Are western technologies an ideal fit in the African continent? well, to best answer this question, its ideal to first explore the innovations disrupting the Sub-Saharan Africa, which forms the biggest portion of Africa. There are three core technologies driving innovation in Sub-Saharan Africa and each of these innovations lie under 3 technologies:
- Mobile Technology
- Broadband Internet
- Cloud Computing
Based upon the innovations impact to the lives of the greatest number of people, I would rank Mobile Technology innovations first, broadband internet second and finally cloud computing. Mobile Technology comes first because it impacts both rural users and middle-class earners, which forms most of the sub-Saharan African population. Broadband Innovations provides Internet, data, voice, and telephony services. These services are required by company owners who are not as many in sub-Saharan Africa. It is also supported by sympathetic regulatory regimes as also by governments which have come to understand the key functions of broadband connectivity for economic growth. Cloud computing comes last because most sub-Saharan companies lack the proper infrastructure and operate on legacy devices which do not back up on cloud. The pattern is changing over time and it is expected to cover a larger portion given the fact that there is no existing infrastructure yet, which would translate to company loses trying to remove it.

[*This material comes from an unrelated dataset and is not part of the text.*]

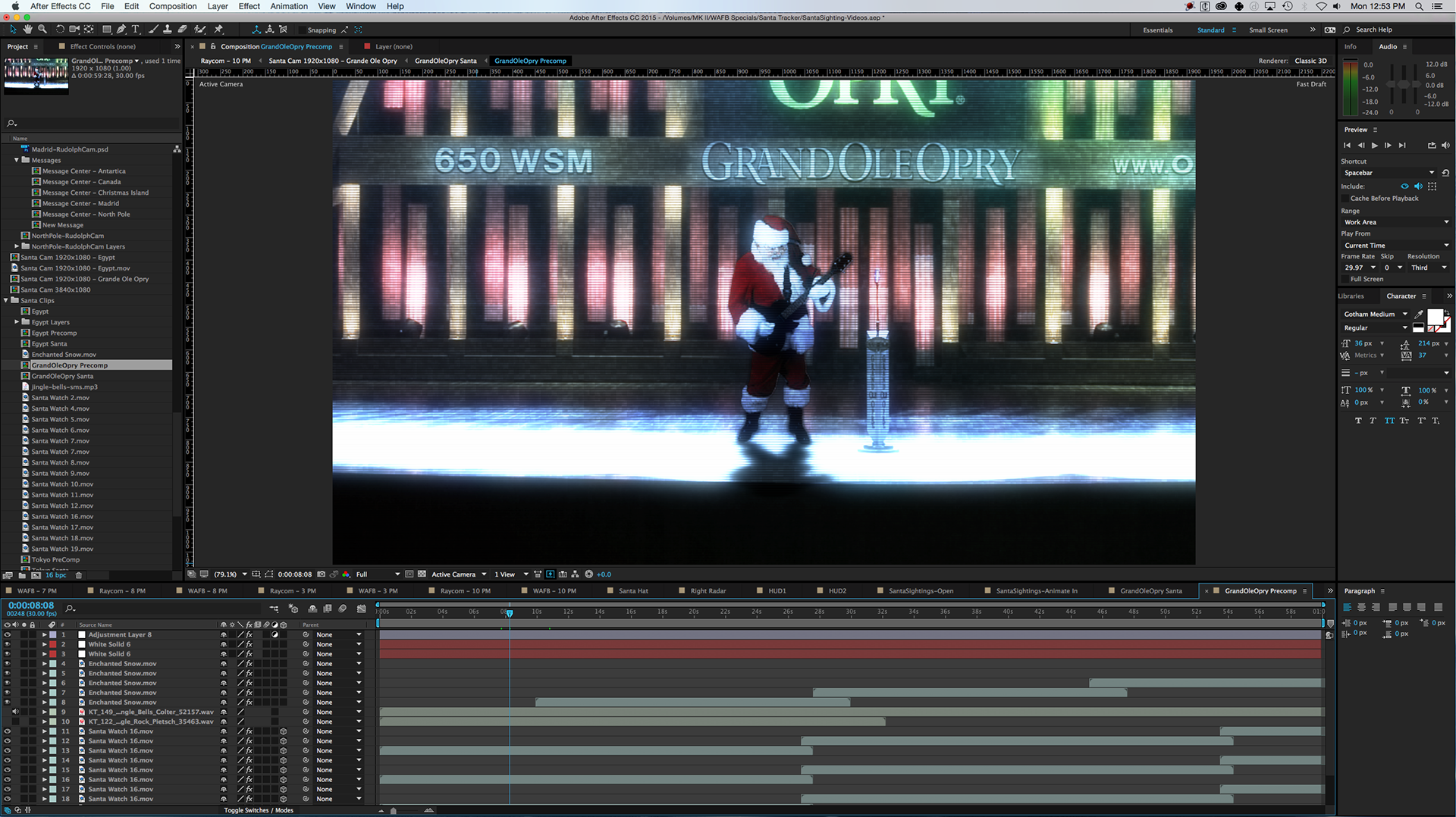Screen dimensions: 1456x817
Task: Select the Horizontal Type tool
Action: coord(136,30)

Africa is often called the global economy’s last frontier. Although Africa remains by far the poorest continent, in recent years several African countries have enjoyed sustained political stability and economic growth. Information Technology (IT) is playing a significant role in the development of these economies. I would attribute part of this growth to the disruptive technologies in place by Africans. M-pesa for instance, is mobile phone-based money transfer, financing and microfinancing service launched in 2007 by Vodafone for Safaricom and Vodacom, the largest mobile network operators in Kenya and Tanzania. Since then, it has scaled to Afghanistan, South Africa, India and in 2014, to Romania and in 2015 to Albania allowing users to deposit, withdraw and transfer money and pay for goods and services easily with a mobile device. Remember, this is Mobile Technology which has 75% penetration rate in Africa. We have not yet addressed broadband and cloud computing. Infrastructure is key to any technology growth, and since the Mobile telephony infrastructure is all set in most parts of the region, we can attest to the rippling effect across Africa even to other countries as well.
Finally, technology cannot be developed in isolation of society. western technologies might not be an ideal fit in the African continent, because technological and social changes are mutually interactive. The African society has different needs from the western world. Therefore, there is need to develop technologies that solve the African society needs. Technologies adjusted for Africa might work for a short period of time and cease to exist or become obsolete when better technologies developed for Africans penetrate the ecosystem.